Valuation concerns also echo the dotcom era. The cyclically adjusted price-to-earnings ratio (Cape) sits near 38, a level last seen during the late 1990s surge, suggesting that prices may be stretched relative to current earnings. Yet industry watchers point to potential productivity gains if AI can cut costs and lift revenue, with firms like Morgan Stanley highlighting possible major benefits. Nvidia’s earnings and broader AI demand remain a key test for whether the current mood can regain momentum or fade further into a wait-and-see stance.
Key Takeaways
"Are we in a phase where investors as a whole are overexcited about AI? My opinion is yes."
Altman acknowledges hype in AI funding
"I do think some investors are likely to get very burnt here, and that sucks"
Altman warns of potential losses for investors
"95 per cent of attempts to harness AI by companies so far had delivered little or no benefit to the profit-and-loss account"
MIT finding on AI adoption impact
"AI was becoming so human-like that people were suffering from delusions"
Suleyman calls for safeguards against AI overreach
The piece frames AI as a test case for market psychology as much as for technology. The risk is not the science itself but how investors price it now and how quickly profits materialize. The dotcom lesson—big hype followed by a harsher reality—still travels with new tech, and today’s multiples suggest a similar risk profile. Policymaker patience, macro conditions such as higher interest rates, and the pace of AI deployment will all shape the outcome. The coming weeks, especially with Nvidia’s results, will reveal whether AI can justify optimistic forecasts or whether the market will retract once the data disappoints.

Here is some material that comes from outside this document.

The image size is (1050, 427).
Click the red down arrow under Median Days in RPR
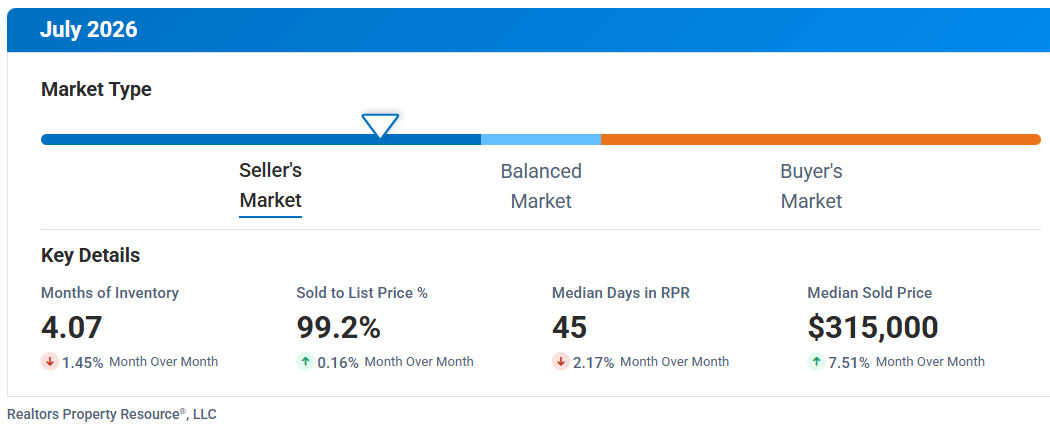[x=560, y=362]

Beyond numbers, the story presses a broader question: can companies translate AI into durable profits, or will the gains stay concentrated among a few tech leaders? The debate matters because it touches jobs, policy, and the practical value of new tools in everyday business. The answer will influence how aggressively investors and firms pursue AI in the months ahead, and how regulators balance innovation with risk.
Highlights
- Investors may be burnt here and that sucks
- A kernel of truth is not a full business model
- Market pricing is chasing profits not yet in the books
- AI delusions rise as profits lag behind hype
Investor risk from AI hype
The piece highlights potential losses for retail and institutional investors if AI enthusiasm fades. The parallels to dotcom bust and the ongoing debate about economic value versus hype raise concerns about market volatility and policy responses.
The coming quarters will test whether AI can deliver durable gains or fade under the weight of hype.